Start of Material for this task

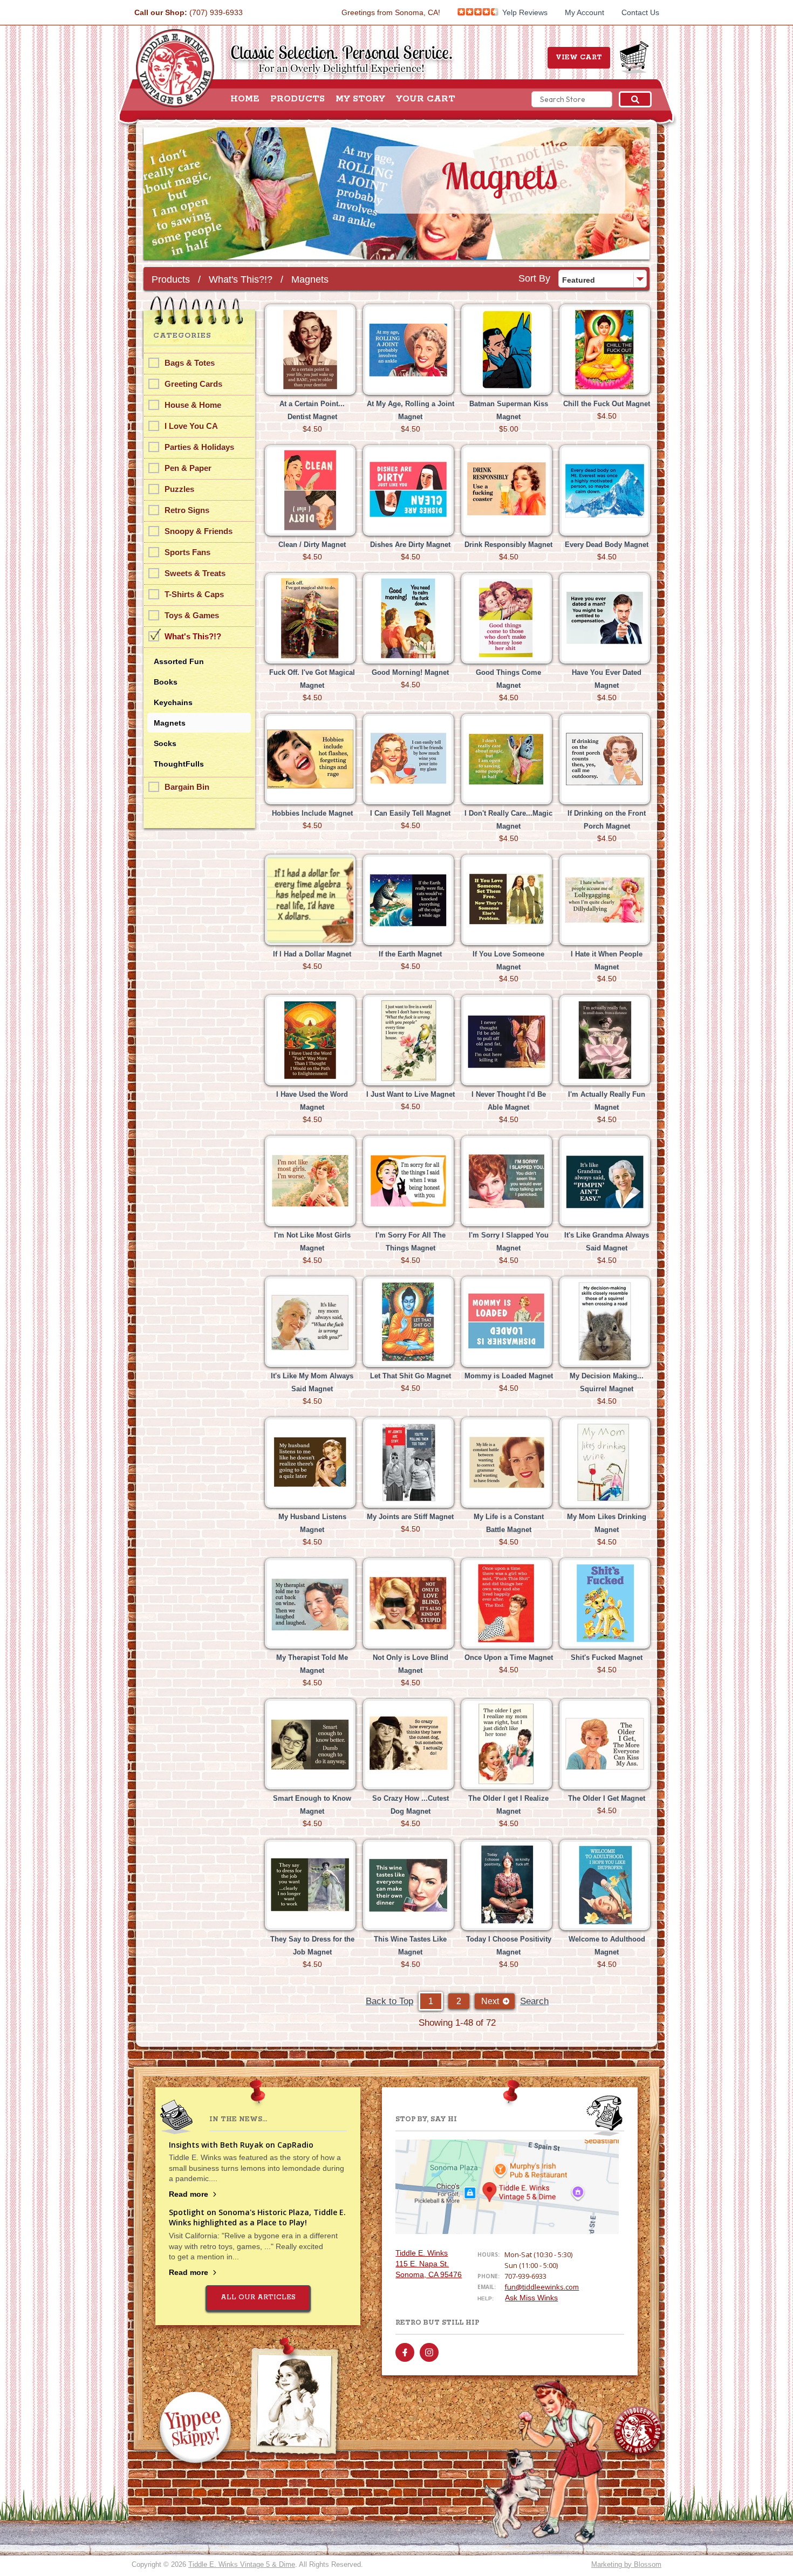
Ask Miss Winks (531, 2297)
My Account (584, 12)
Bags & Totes (190, 362)
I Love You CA (191, 426)
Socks (165, 743)
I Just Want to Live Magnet (410, 1094)
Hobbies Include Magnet (312, 813)
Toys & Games (192, 615)
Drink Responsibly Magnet (508, 545)
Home (244, 99)
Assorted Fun (179, 661)
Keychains (173, 702)
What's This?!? (240, 279)
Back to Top (389, 2001)
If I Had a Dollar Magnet (312, 954)
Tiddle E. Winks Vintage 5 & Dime (241, 2564)
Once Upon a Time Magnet (508, 1657)
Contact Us (640, 12)
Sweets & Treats (195, 573)
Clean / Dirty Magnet (312, 545)
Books (165, 682)
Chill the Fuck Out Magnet (606, 404)
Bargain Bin (187, 786)
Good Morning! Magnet (410, 672)
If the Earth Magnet (410, 954)
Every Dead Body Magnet (606, 545)
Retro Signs (187, 510)
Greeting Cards (193, 383)
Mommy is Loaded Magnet (508, 1376)
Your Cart (425, 99)
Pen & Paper (188, 468)
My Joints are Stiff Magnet (410, 1517)
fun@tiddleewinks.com (541, 2287)
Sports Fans (187, 552)
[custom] (404, 2352)
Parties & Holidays (199, 447)
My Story (360, 99)
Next (490, 2001)
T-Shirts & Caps (194, 594)
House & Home (193, 404)
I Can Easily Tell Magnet (410, 813)
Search (534, 2001)
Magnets (310, 279)
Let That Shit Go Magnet (410, 1376)
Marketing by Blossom (626, 2564)
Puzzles (179, 489)
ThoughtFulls (179, 764)
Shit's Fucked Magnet (606, 1657)
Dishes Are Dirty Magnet (410, 545)
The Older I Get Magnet (606, 1798)
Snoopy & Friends (199, 531)
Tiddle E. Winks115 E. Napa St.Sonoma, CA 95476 (428, 2264)
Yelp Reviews (524, 12)
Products (297, 99)
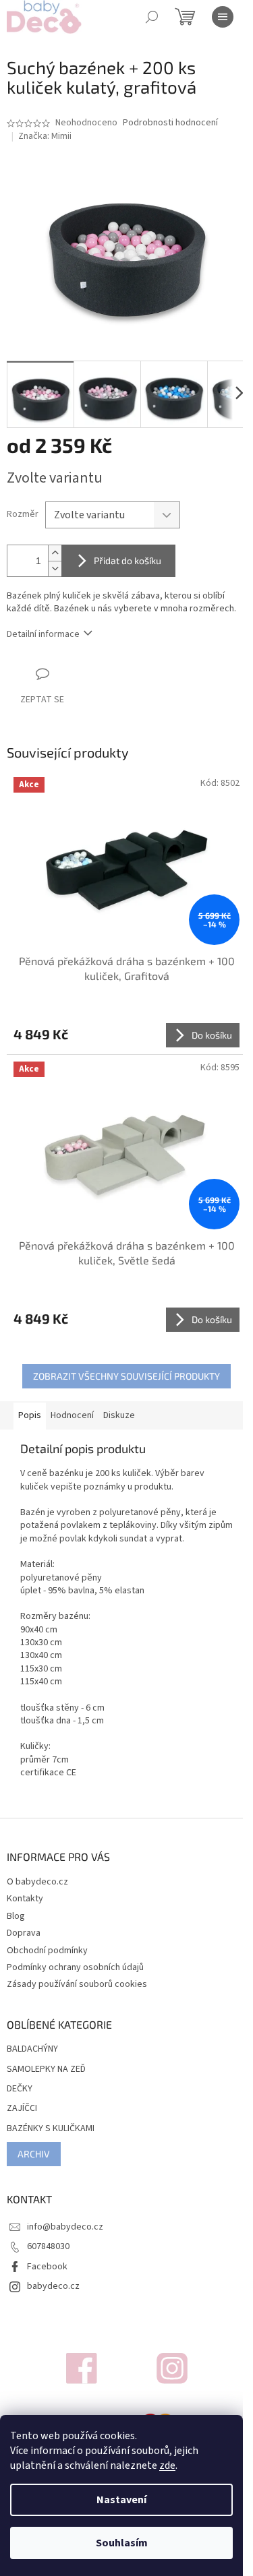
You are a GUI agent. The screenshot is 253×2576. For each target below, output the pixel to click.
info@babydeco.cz (65, 2227)
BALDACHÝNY (32, 2049)
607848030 (48, 2246)
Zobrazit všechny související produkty (126, 1376)
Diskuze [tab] (119, 1415)
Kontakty (25, 1898)
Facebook (47, 2266)
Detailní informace (43, 634)
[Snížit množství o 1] (54, 568)
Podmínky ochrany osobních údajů (75, 1967)
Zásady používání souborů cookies (77, 1984)
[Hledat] (151, 16)
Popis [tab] (29, 1415)
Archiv (34, 2153)
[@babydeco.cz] (81, 2368)
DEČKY (19, 2089)
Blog (16, 1916)
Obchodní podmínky (47, 1950)
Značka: (45, 136)
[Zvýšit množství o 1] (54, 553)
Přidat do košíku (127, 560)
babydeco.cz (53, 2286)
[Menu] (222, 16)
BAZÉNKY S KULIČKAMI (50, 2128)
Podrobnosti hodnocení (170, 123)
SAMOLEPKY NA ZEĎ (46, 2069)
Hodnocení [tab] (72, 1415)
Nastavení (121, 2499)
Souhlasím (122, 2543)
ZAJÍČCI (22, 2108)
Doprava (23, 1933)
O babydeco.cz (37, 1882)
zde (167, 2465)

End of Material for this task

_Task brief_: Reproduce every record above exactly, but leave out the pictures.

_Expected answer_:
Ask Miss Winks (531, 2297)
My Account (584, 12)
Bags & Totes (190, 362)
I Love You CA (191, 426)
Socks (165, 743)
I Just Want to Live Magnet (410, 1094)
Hobbies Include Magnet (312, 813)
Toys & Games (192, 615)
Drink Responsibly Magnet (508, 545)
Home (244, 99)
Assorted Fun (179, 661)
Keychains (173, 702)
What's This?!? (240, 279)
Back to Top (389, 2001)
If I Had a Dollar Magnet (312, 954)
Tiddle E. Winks Vintage 5 & Dime (241, 2564)
Once Upon a Time Magnet (508, 1657)
Contact Us (640, 12)
Sweets & Treats (195, 573)
Clean / Dirty Magnet (312, 545)
Books (165, 682)
Chill the Fuck Out Magnet (606, 404)
Bargain Bin (187, 786)
Good Morning! Magnet (410, 672)
If the Earth Magnet (410, 954)
Every Dead Body Magnet (606, 545)
Retro Signs (187, 510)
Greeting Cards (193, 383)
Mommy is Loaded Magnet (508, 1376)
Your Cart (425, 99)
Pen & Paper (188, 468)
My Joints are Stiff Magnet (410, 1517)
fun@tiddleewinks.com (541, 2287)
Sports Fans (187, 552)
[custom] (404, 2352)
Parties & Holidays (199, 447)
My Story (360, 99)
Next (490, 2001)
T-Shirts & Caps (194, 594)
House & Home (193, 404)
I Can Easily Tell Magnet (410, 813)
Search (534, 2001)
Magnets (310, 279)
Let That Shit Go Magnet (410, 1376)
Marketing by Blossom (626, 2564)
Puzzles (179, 489)
ThoughtFulls (179, 764)
Shit's Fucked Magnet (606, 1657)
Dishes Are Dirty Magnet (410, 545)
The Older I Get Magnet (606, 1798)
Snoopy & Friends (199, 531)
Tiddle E. Winks115 E. Napa St.Sonoma, CA 95476 (428, 2264)
Yelp Reviews (524, 12)
Products (297, 99)
You are a GUI agent. The screenshot is 253×2576. For each target below, output the pixel to click.
info@babydeco.cz (65, 2227)
BALDACHÝNY (32, 2049)
607848030 (48, 2246)
Zobrazit všechny související produkty (126, 1376)
Diskuze [tab] (119, 1415)
Kontakty (25, 1898)
Facebook (47, 2266)
Detailní informace (43, 634)
[Snížit množství o 1] (54, 568)
Podmínky ochrany osobních údajů (75, 1967)
Zásady používání souborů cookies (77, 1984)
[Hledat] (151, 16)
Popis [tab] (29, 1415)
Archiv (34, 2153)
[@babydeco.cz] (81, 2368)
DEČKY (19, 2089)
Blog (16, 1916)
Obchodní podmínky (47, 1950)
Značka: (45, 136)
[Zvýšit množství o 1] (54, 553)
Přidat do košíku (127, 560)
babydeco.cz (53, 2286)
[Menu] (222, 16)
BAZÉNKY S KULIČKAMI (50, 2128)
Podrobnosti hodnocení (170, 123)
SAMOLEPKY NA ZEĎ (46, 2069)
Hodnocení [tab] (72, 1415)
Nastavení (121, 2499)
Souhlasím (122, 2543)
ZAJÍČCI (22, 2108)
Doprava (23, 1933)
O babydeco.cz (37, 1882)
zde (167, 2465)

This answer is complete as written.